Au nord de la ville, un terrain vague est en voie d’être peuplé par 12 petites maisons et d’un centre d’entrepreneuriat social, qui seront construits au cours de 2022. Douze, c’est le chiffre magique qui se verra multiplié par huit pour atteindre 96 toits en 2024.

Chaque micro-maison fait 10 pi. x 24 pi., est dotée d’un balcon couvert, d’une salle de bain, d’une cuisine toute équipée, d’un lit pour une ou deux personnes, d’une salle à manger et d’un espace de rangement, tel que présenté sur le site de 12 Neighbours Community, un projet porté par l’entrepreneur social Marcel Lebrun.

Ces habitations communautaires, M. Lebrun les cogite depuis plusieurs années. « J’ai visité quelques villes en Amérique du Nord et j’ai proposé une solution originale en m’inspirant de ce que j’ai vu. J’ai voulu rassembler les ingrédients nécessaires pour non seulement fournir des maisons aux sans- abri, mais offrir une réelle opportunité pour qu’ils puissent effectuer des changements dans leur vie », explique celui qui est bien connu à Fredericton.

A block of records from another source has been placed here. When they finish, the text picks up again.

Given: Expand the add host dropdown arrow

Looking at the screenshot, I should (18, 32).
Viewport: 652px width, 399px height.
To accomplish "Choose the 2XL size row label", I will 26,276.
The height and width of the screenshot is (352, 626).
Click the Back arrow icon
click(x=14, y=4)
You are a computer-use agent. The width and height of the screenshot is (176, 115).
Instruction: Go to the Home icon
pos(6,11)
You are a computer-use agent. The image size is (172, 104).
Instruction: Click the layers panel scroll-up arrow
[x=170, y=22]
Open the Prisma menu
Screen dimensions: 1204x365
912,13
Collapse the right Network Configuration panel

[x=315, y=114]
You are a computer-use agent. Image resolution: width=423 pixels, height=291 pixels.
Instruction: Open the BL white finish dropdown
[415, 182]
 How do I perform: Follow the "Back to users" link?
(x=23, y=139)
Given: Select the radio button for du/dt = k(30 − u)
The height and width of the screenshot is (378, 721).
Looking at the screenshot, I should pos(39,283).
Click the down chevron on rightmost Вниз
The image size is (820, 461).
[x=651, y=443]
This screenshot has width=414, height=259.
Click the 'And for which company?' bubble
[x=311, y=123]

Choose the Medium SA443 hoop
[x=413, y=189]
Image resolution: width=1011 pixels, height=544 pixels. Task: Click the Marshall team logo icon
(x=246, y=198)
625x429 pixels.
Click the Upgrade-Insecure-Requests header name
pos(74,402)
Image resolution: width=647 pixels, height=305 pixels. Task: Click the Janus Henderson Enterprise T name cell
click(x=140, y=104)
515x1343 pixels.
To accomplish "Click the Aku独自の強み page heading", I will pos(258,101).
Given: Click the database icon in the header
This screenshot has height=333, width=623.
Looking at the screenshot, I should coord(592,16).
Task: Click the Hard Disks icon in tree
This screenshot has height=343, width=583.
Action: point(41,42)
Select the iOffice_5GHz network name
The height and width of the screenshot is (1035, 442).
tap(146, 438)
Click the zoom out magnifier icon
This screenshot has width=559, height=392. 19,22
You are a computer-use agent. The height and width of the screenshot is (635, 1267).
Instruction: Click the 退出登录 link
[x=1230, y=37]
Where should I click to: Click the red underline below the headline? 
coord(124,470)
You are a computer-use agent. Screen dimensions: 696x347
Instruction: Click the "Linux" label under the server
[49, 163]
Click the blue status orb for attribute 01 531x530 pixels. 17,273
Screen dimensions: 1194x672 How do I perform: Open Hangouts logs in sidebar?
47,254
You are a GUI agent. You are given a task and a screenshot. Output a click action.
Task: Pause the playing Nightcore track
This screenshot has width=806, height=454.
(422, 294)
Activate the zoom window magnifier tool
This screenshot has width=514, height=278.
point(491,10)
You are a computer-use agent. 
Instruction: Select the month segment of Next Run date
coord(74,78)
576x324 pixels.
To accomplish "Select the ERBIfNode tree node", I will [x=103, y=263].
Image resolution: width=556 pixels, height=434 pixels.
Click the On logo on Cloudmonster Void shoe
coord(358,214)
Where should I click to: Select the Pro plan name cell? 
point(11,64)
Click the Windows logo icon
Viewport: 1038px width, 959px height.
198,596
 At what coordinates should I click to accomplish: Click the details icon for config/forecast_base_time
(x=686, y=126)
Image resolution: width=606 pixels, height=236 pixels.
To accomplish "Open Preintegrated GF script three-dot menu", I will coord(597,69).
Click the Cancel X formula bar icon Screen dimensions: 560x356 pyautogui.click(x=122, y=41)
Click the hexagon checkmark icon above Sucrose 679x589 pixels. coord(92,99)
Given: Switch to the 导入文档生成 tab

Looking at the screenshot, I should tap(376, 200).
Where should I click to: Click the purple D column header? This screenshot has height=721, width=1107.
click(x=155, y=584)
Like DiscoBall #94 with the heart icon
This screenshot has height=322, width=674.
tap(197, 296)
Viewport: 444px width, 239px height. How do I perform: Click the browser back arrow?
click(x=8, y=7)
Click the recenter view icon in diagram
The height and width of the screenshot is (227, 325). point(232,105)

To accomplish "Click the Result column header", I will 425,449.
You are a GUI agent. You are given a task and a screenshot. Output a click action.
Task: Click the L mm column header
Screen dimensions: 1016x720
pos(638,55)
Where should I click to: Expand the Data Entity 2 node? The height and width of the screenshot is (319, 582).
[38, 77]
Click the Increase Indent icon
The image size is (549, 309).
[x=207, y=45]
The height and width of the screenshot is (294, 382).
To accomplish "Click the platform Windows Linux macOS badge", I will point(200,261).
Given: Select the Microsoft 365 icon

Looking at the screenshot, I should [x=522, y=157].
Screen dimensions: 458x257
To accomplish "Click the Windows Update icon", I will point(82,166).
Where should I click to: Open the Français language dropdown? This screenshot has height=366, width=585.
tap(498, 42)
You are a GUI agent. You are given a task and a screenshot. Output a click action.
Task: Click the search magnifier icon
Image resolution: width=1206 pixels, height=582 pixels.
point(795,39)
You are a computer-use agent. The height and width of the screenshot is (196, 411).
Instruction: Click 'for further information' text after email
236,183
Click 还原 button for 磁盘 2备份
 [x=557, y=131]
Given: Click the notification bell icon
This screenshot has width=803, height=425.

L’idée fut donc de concevoir un projet qui brise le cycle de dépendance sociale des personnes en situation d’itinérance et qui ne s’inscrit pas dans une mesure d’urgence. Un modèle qui offre une solution de longue durée à cette population qui est souvent de passage dans les refuges. « Une solution temporaire reste temporaire […], l’important ce n’est pas de changer uniquement les circonstances, il faut un travail sur soi, que la personne change la vision qu’elle a d’elle- même », dit M. Lebrun.

Des critères minimaux

Les futurs locataires de ces mini-maisons sont des personnes identifiées lors du dénombrement de la population itinérante du Nouveau-Brunswick en 2018. La By-Name List recense les personnes sans-abri de Moncton, Saint-John et Fredericton, principalement. Cette liste sert au système d’accès coordonné, qui permet la concertation des agents sociocommunautaires et les programmes de logements sociaux. « Toutes les instances concernées par l’itinérance à Fredericton travaillent ensemble et ils connaissent les gens par leur nom et surtout, leur situation. Ce sont eux qui nous recommandent les gens. Après on les rencontre, on leur propose le projet [ de mini-maisons ] et ils peuvent dire oui ou non », dit le fondateur qui a récemment reçu le soutien financier de 1,4 millions $ du gouvernement provincial. De plus, le ministère du Développement social du N.-B. octroiera des suppléments de loyer à chacune des nouvelles unités de logement de la première phase du projet afin de s’assurer que les locataires ne paient pas plus de 30 % de leur revenu en loyer.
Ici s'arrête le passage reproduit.